Vibration mitigation of high-speed railway bridges Application of fluid viscous dampers

Sammanfattning: At the moment of writing, an expansion of the Swedish railway network has started, by constructions of new lines for high-speed trains. The aim is to create a high-speed connection between the most populous cities in Sweden - Stockholm, Göteborg and Malmö, and the rest of Europe. Thereby, the likelihood of faster, longer and heavier foreign trains crossing the Swedish lines is increased. However, this could be problematic since the dynamic response in railway bridges and, consequently, the risk of resonance increases with increasing train speeds.Bridges are usually designed based on contemporary conditions and future requirements are rarely considered, due to e.g. cost issues. Prospectively, the dynamic performance of existing bridges may become insufficient. Hence, the current expansion of the high-speed railway network results in an increased demand of innovative design solutions for new bridges and cost-efficient upgrading methods for existing lines.The aim of the present thesis is to propose a vibration mitigation strategy suitable for new and existing high-speed railway bridges. The main focus is a retrofit method with fluid viscous dampers installed between the bridge superstructure and the supports, which is intended to reduce the vertical bridge deck acceleration below the European design code limits. Furthermore, the intention is to investigate the efficiency of such a system, as well as to identify and analyse the parameters and uncertainties which could influence its functionality.In order to examine the applicability of the proposed retrofit, case studies, statistical screenings and sensitivity analyses are performed and analysed.
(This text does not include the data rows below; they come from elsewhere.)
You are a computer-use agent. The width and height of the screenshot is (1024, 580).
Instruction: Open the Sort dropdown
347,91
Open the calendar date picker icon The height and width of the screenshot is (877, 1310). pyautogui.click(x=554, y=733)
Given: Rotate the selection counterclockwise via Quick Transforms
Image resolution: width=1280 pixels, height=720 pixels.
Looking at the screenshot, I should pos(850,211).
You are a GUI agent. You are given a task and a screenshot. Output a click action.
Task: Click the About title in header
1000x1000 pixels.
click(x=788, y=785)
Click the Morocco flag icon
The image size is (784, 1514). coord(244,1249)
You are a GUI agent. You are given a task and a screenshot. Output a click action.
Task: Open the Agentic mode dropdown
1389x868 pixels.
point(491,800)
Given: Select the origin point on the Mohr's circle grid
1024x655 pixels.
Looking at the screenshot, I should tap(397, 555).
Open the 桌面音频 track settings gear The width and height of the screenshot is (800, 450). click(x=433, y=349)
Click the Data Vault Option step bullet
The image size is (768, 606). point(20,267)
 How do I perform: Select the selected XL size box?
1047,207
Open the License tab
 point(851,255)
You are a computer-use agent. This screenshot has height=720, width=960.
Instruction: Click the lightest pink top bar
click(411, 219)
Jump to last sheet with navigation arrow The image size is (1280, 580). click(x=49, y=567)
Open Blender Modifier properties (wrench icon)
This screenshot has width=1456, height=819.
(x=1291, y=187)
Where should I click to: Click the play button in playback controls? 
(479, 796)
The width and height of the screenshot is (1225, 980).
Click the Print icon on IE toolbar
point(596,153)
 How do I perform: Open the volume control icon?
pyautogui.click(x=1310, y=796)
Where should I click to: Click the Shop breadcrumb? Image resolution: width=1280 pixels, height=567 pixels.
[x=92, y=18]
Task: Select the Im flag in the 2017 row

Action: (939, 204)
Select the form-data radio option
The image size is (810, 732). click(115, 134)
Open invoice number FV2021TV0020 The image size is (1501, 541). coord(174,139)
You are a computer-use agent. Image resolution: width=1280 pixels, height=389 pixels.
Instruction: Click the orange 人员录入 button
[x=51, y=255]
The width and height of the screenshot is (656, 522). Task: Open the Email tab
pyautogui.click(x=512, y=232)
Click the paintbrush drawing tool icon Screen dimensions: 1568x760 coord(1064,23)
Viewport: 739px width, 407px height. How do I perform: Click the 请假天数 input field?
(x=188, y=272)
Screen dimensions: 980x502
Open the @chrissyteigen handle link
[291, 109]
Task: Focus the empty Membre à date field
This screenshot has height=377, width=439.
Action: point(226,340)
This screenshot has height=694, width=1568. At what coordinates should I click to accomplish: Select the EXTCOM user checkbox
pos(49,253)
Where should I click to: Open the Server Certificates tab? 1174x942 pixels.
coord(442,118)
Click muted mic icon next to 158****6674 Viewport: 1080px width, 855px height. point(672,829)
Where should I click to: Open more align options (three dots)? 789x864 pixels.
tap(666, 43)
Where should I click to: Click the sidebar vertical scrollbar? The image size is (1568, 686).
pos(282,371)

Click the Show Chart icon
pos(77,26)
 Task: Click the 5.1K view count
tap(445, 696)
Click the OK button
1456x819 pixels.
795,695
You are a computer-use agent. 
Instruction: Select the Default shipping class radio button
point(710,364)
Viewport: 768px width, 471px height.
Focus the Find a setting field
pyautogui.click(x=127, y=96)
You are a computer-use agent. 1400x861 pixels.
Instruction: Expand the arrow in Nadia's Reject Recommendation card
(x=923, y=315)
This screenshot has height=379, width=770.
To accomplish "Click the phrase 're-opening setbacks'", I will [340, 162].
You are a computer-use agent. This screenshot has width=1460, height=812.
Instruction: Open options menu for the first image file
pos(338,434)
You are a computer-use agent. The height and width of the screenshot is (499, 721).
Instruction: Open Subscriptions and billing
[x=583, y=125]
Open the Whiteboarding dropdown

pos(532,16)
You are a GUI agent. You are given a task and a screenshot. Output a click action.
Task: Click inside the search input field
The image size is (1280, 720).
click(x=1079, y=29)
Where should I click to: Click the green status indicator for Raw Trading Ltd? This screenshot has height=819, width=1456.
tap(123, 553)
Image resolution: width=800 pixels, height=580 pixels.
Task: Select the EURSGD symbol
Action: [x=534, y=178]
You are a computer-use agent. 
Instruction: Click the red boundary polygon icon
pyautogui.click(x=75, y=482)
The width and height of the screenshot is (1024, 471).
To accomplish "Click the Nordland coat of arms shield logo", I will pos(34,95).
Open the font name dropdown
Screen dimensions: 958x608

Two different models, a single-degree-of-freedom system and a finite element model, are developed and compared. From the different models, it is possible to study the influence from the damper parameters, the variability of the material properties and different modelling aspects on the bridge response. After the installation of the fluid viscous dampers, it is found that the acceleration level of the bridge deck is significantly reduced, even below the design code requirements.